Vegetarian vs. Vegan? Some Sense 'Holier than Thou' Condescension

Some sense vegan "holier-than-thou" attitude toward dairy-eating vegetarians.

ByABC News
May 17, 2007, 4:38 PM

May 18, 2007 — -- For centuries, people have been crowing about the benefits of a vegetarian lifestyle. While it's not for everyone, more and more folks want to reap the green goodness sown by means of a vegetable-dominated diet.

Traditionally, vegetarians have stood together as a group, but there is evidence of a growing rift among those who say "no" to meat. Why? It just may be that some noncarnivores think they are better than others.

"It is really a matter of great distress," says Dr. Stanley Sapon, professor emeritus of psycholinguistics at the University of Rochester.

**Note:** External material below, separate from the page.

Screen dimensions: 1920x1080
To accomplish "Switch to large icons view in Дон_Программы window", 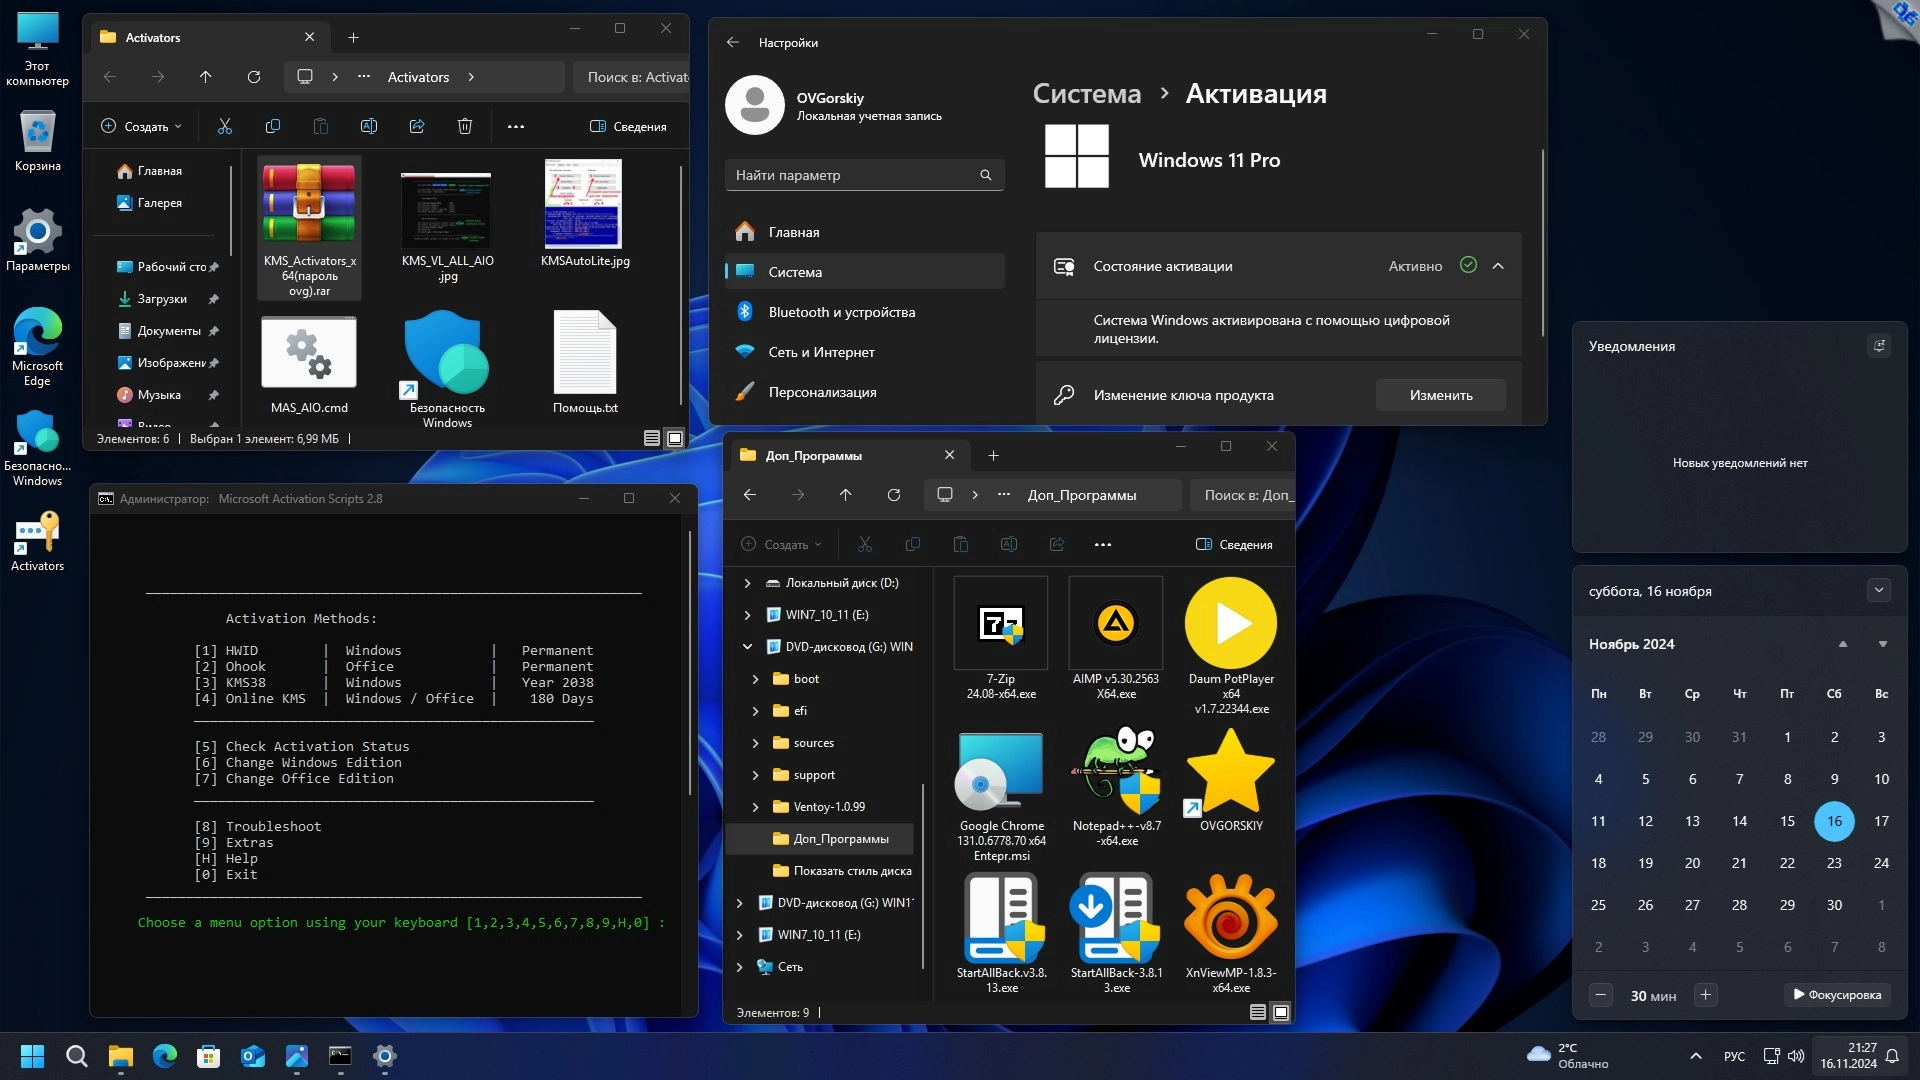I will pyautogui.click(x=1281, y=1012).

Sapon, a long-time vegetarian crusader, is concerned about the effect of a division among the flock, which he says "would seriously diminish the power to effect social change that a single, large, unified organization can exert."

By definition, all vegetarians are not created equal.

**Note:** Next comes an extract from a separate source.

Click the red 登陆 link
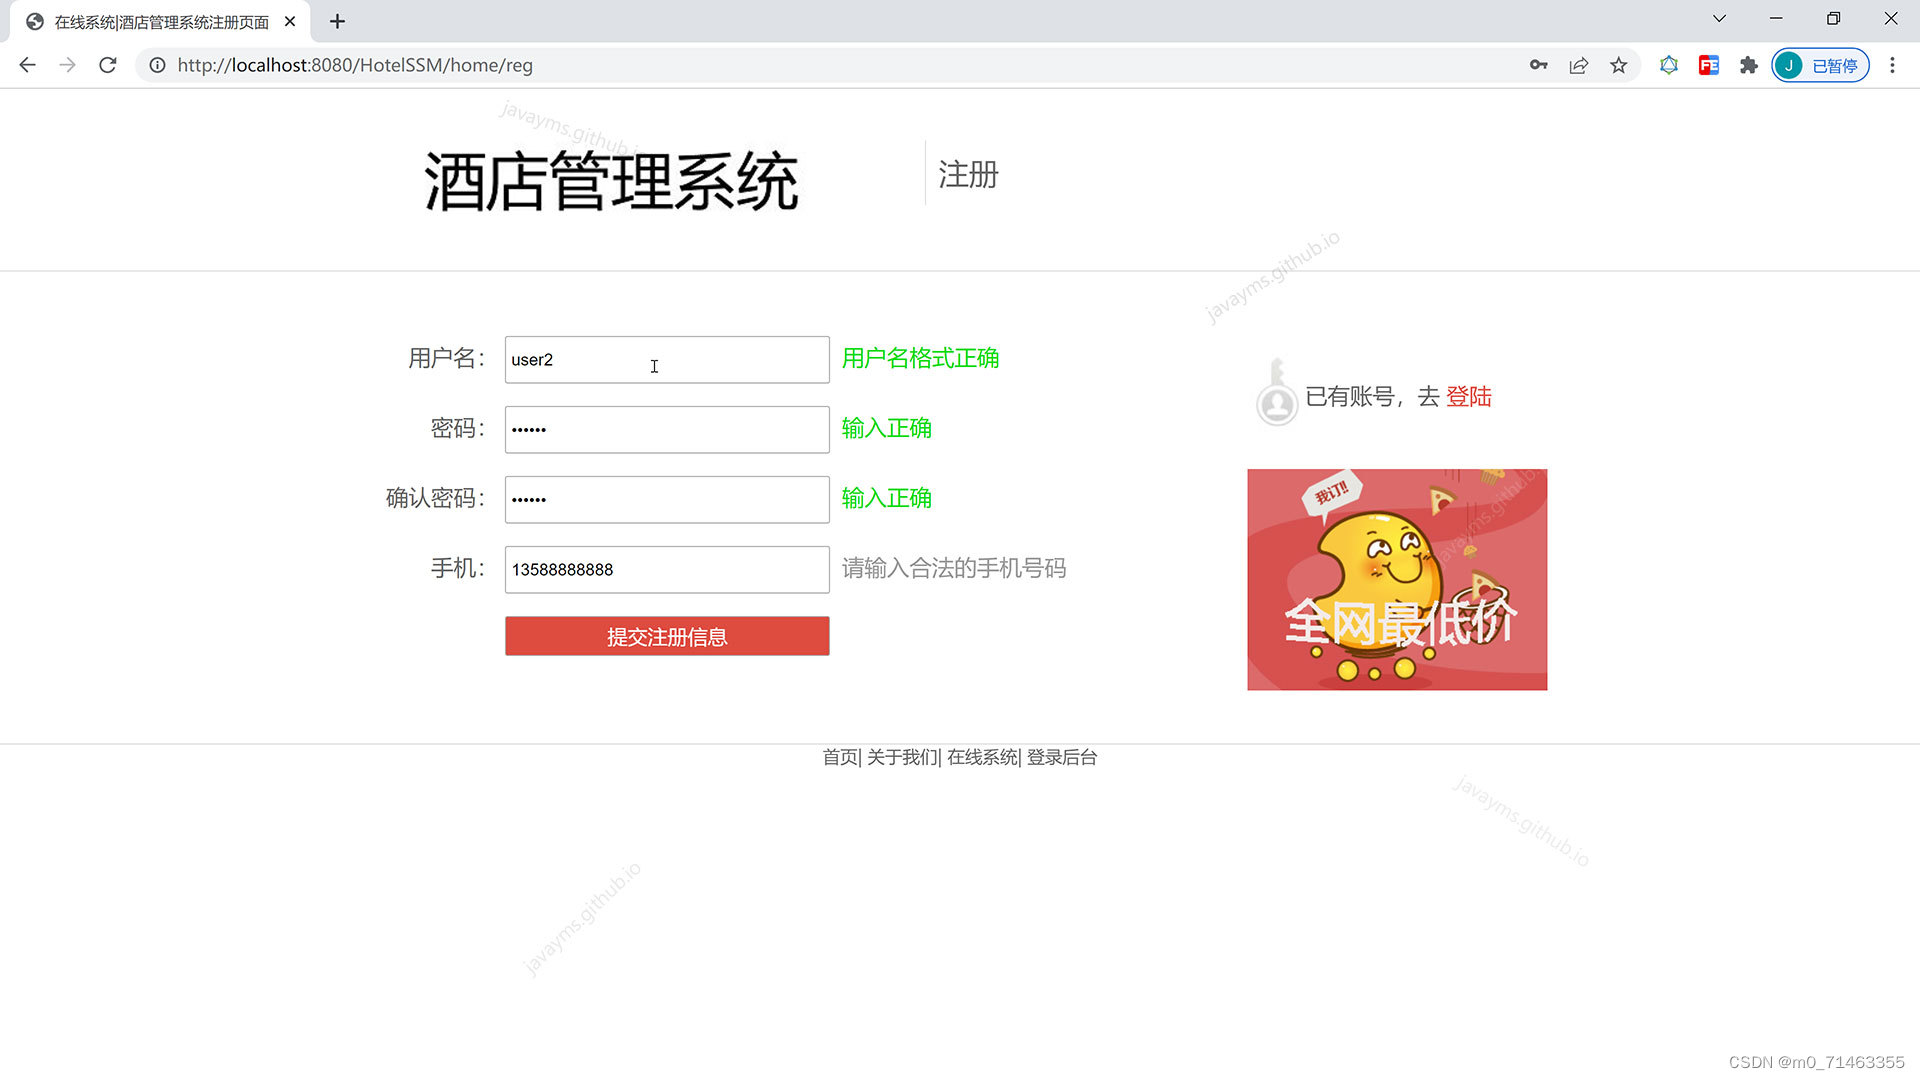The width and height of the screenshot is (1920, 1080). click(x=1468, y=397)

Most dictionaries describe them in general as people who do not eat meat or fish but instead eat vegetables, fruits, grains, seeds and sometimes eggs and dairy products.

It's that last bit that sticks in the craw of many a hardcore noncarnivore. The problem is most people have very different ideas about the word and the lifestyle.

"I know people who eat fish and call themselves vegetarians," says Hyland Fisher, 33, an 11-year vegan and an apprentice architect from Nevada City, Calif. "I wouldn't consider them vegetarians."

While there are numerous variations, the meat-free family tree is made up of two main branches.

On one side is ovo-lacto vegetarians, who swear off the consumption of flesh but will readily partake of animal products such as eggs, milk, cheese and honey.

This is thought to be the most common type of vegetarian. A 2006 national poll conducted by Harris interactive bears that out. Of 1,000 adults surveyed, 2.3 percent counted themselves in the ovo-lacto category.

On the other side and in the minority are the vegans, those who claim to shy away from animal products of any kind. Just 1.4 percent of those asked in the Harris poll said they were vegans.